Prostate cancer is a common cancer in elderly men and in some will prove fatal. Standard treatments for localised disease include surgery ( radical prostatectomy), radiotherapy and active monitoring. New emerging therapies are being evaluated with the aim of reducing the complication rate associated with standard therapies, as well as developing an effective treatment.

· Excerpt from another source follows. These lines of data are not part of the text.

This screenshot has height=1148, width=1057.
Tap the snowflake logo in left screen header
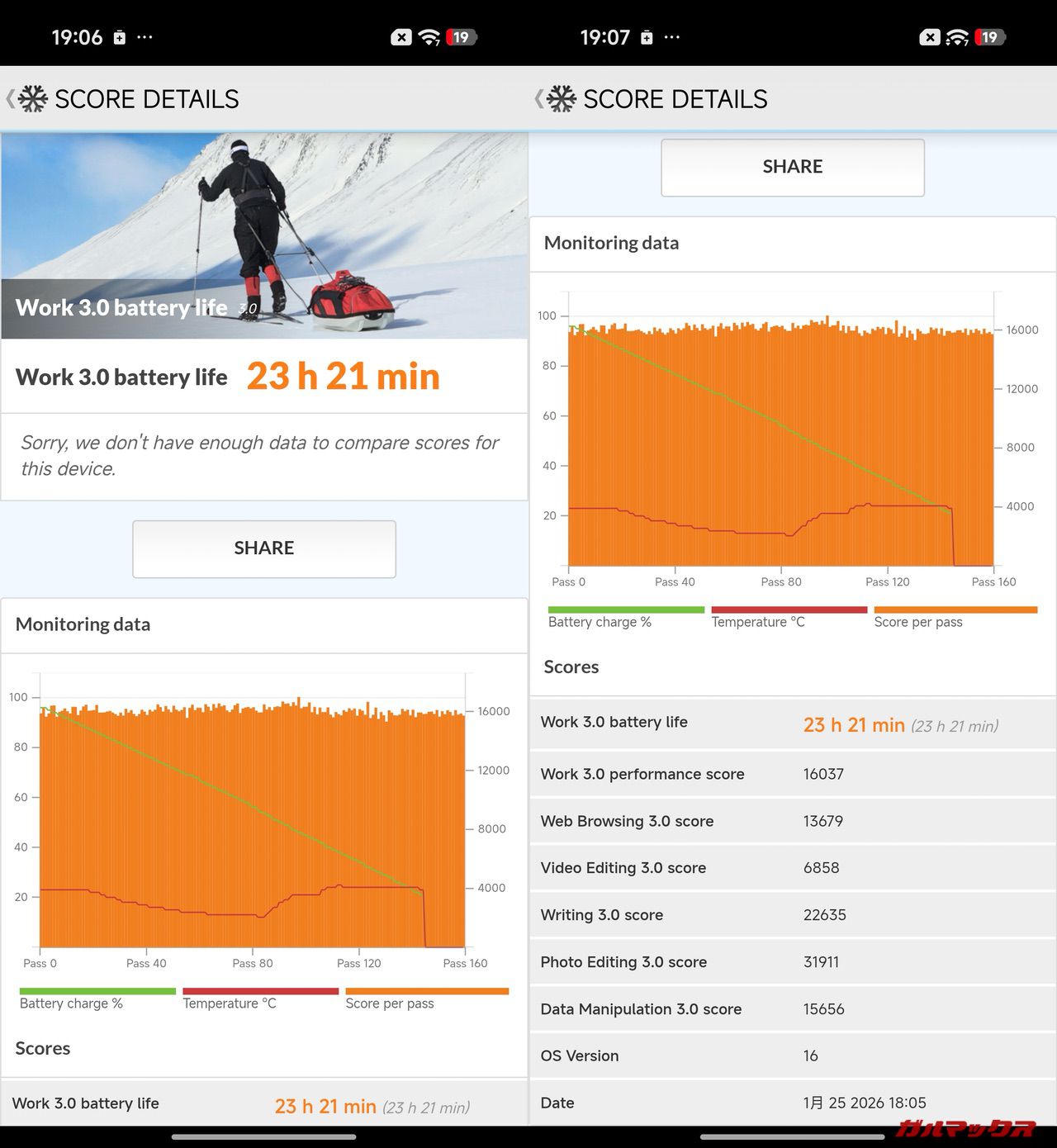click(x=33, y=99)
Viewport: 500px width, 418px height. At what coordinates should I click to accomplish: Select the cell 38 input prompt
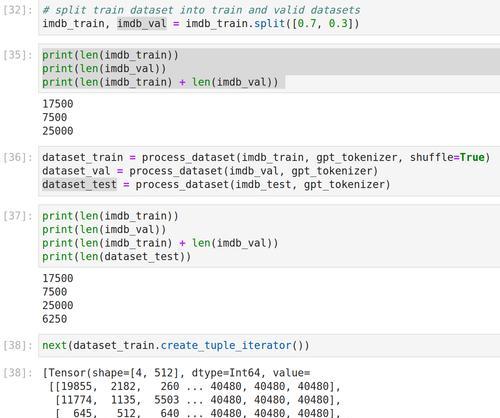pos(17,345)
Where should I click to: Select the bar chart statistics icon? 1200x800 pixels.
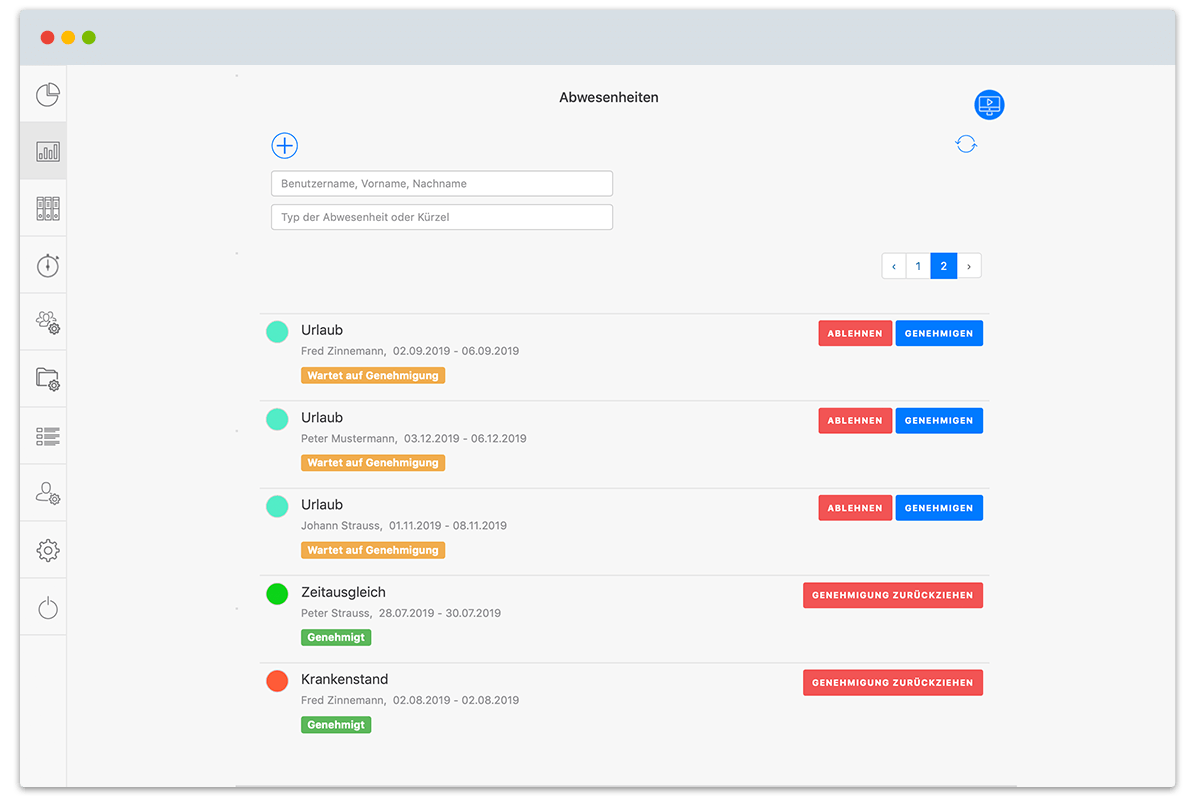(46, 151)
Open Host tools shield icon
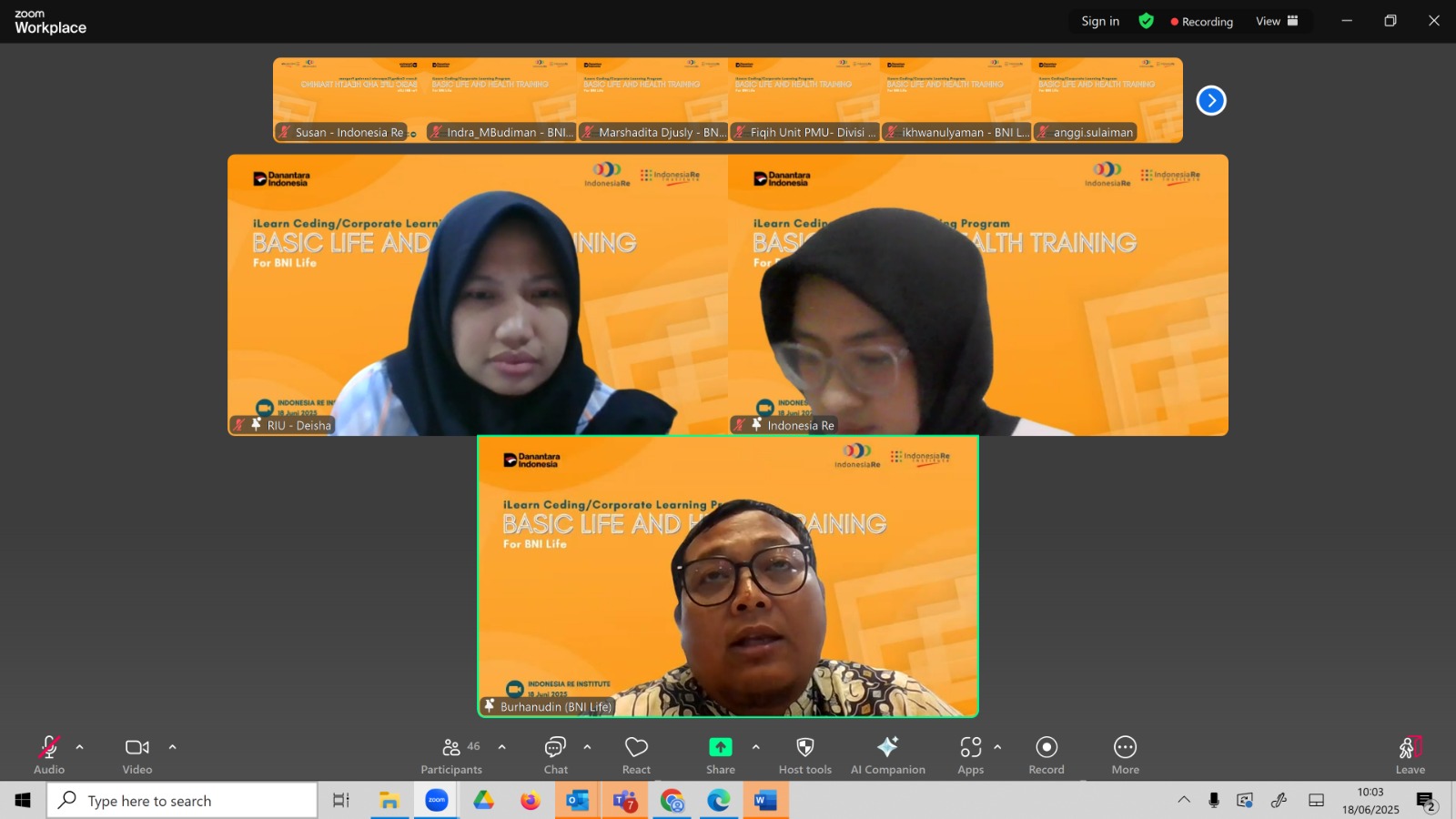The image size is (1456, 819). 805,747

One such modality is cryotherapy, a procedure that introduces probes directly into the prostate tumour and kills the malignant cells by a freezing process.

Objectives: 

This review aims to evaluate the relative clinical and economic benefits of cryotherapy compared to standard therapies for the primary treatment of localised prostate cancer.

Search strategy: 

Our search strategy included an electronic search of MEDLINE from 1996 to December 2006, plus EMBASE (Exerpta Medica Database), the Cochrane library, ISI Science Citation Index, Database of Abstracts and Reviews of Effectiveness (DARE), and LILACS to identify all relevant published randomised trials of cryotherapy for localised prostate cancer. Cancerlit→ and HealthSTAR databases were searched to their final date. Handsearching of relevant journals was undertaken.

Selection criteria: 

Only published randomised trials comparing the effectiveness of cryotherapy with radical prostatectomy, radiotherapy or active monitoring for the primary treatment of men with localised prostate cancer were eligible for inclusion in this review.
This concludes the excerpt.